┌─ Extrait du document

Il est regrettable que des consignes dont l'objet consiste à protéger les plus vulnérables contre l'exposition au risque de contamination, conduisent en définitive à porter atteinte à leurs droits.

Au sujet de l'obligation du port du masque à partir de l'âge de six ans, le défenseur des droits rappelle la nécessité de veiller aux répercussions de la mesure sur la santé physique et psychique des enfants. Nous invitons de plus à tenir compte des difficultés propres à certains enfants, qu'elles soient liées à leur état de santé ou à leur handicap.

Conçus à l'origine pour les enfants handicapés, les masques inclusifs semblent devoir être utiles à l'ensemble des enfants. Il me paraît difficile que des enfants de cours préparatoire apprennent à lire et à écrire en présence d'un enseignant qui ne disposerait pas de ce type de masque. Dès la rentrée scolaire, l'équipement des enseignants en masques inclusifs aurait dû constituer une priorité, particulièrement en petite section et au cours préparatoire.

Avant la formulation de mes propositions, j'évoquerai un dernier point. Il concerne les situations de violences.

Lors du confinement, le risque de violence s'est aggravé, tant en milieu familial que dans les institutions. Concomitamment, les possibilités de repérage et de protection des enfants devenaient moins nombreuses, du fait notamment de la fermeture des écoles et de la rupture des suivis médicaux.

Dès le début du confinement, le défenseur des droits a rappelé sur son site en ligne l'importance de signaler au numéro d'appel 119 toute situation inquiétante qui impliquerait un enfant.

S'agissant des enfants confiés à l'aide sociale, nous avons été alertés sur la suppression presque généralisée des droits de visite et d'hébergement des parents. Dans certains départements, elle est intervenue sans décision judiciaire individuelle.

└─

» Consigne: Selon l'extrait du document, à quel numéro d'appel faut-il signaler toute situation inquiétante impliquant un enfant ?

┌─ Données affichées

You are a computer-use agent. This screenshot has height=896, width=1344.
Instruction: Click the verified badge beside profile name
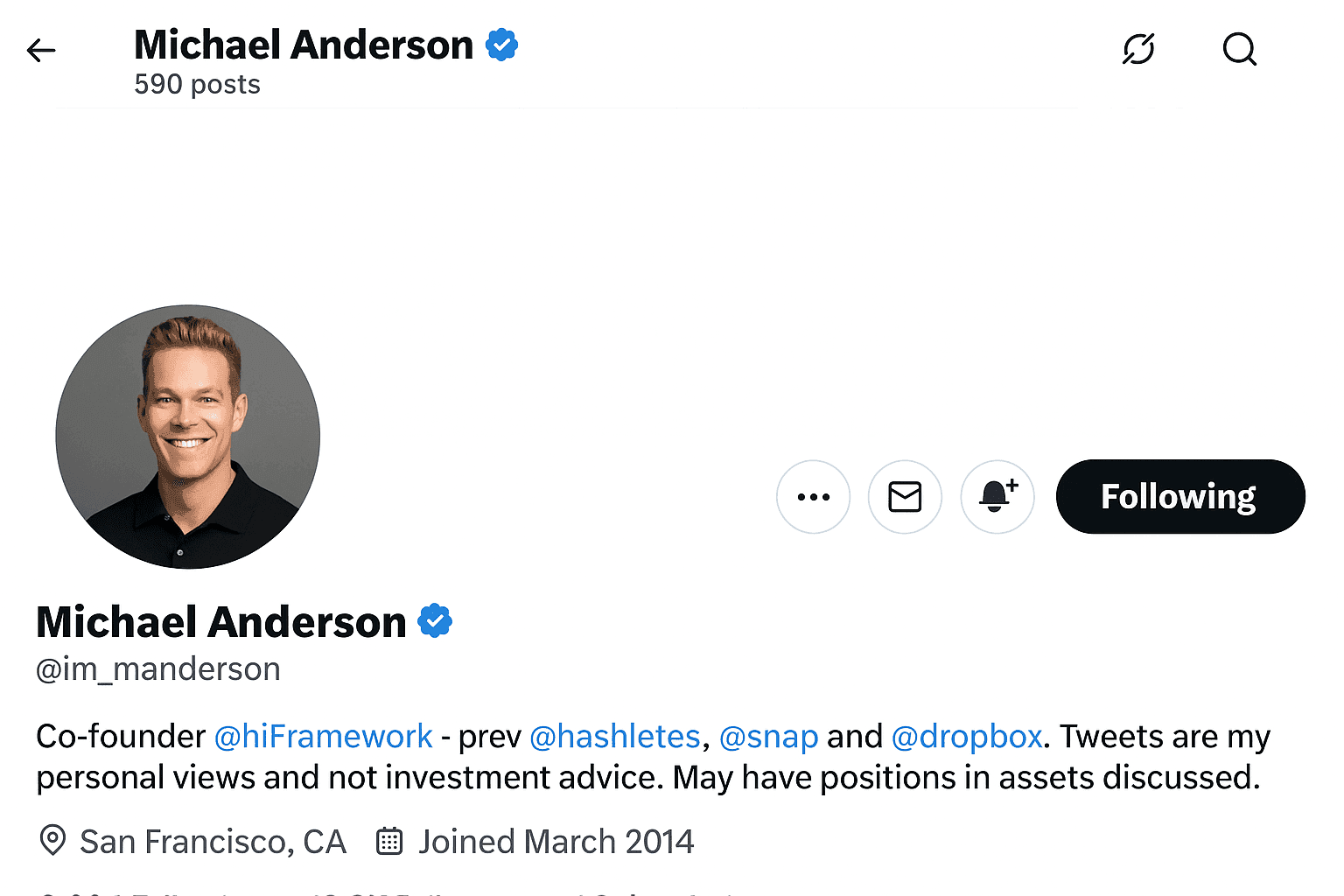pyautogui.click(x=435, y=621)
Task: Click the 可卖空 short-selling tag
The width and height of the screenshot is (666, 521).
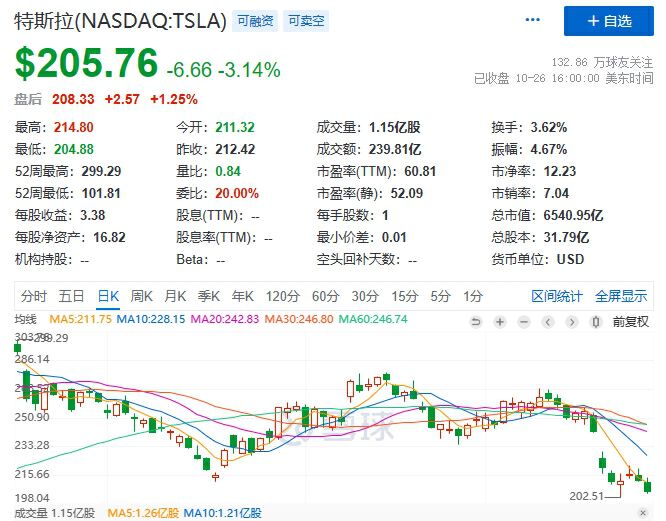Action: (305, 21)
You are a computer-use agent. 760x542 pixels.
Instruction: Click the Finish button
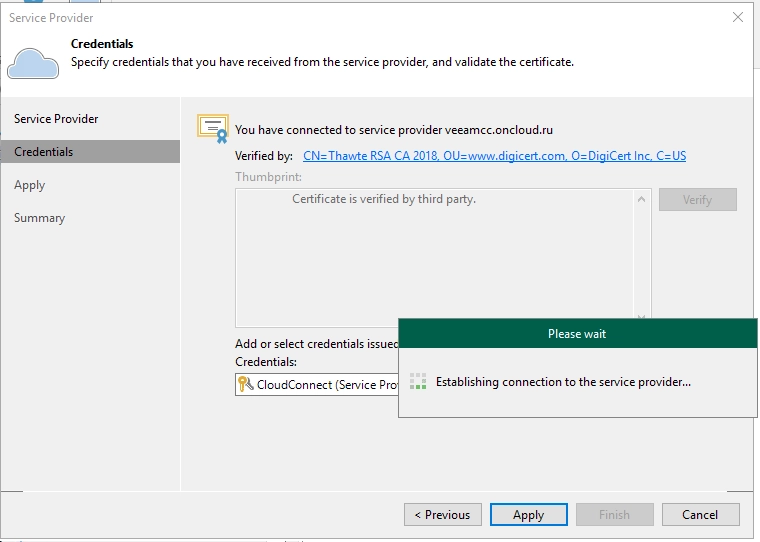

└─

» Zone de réponse: Au numéro 119.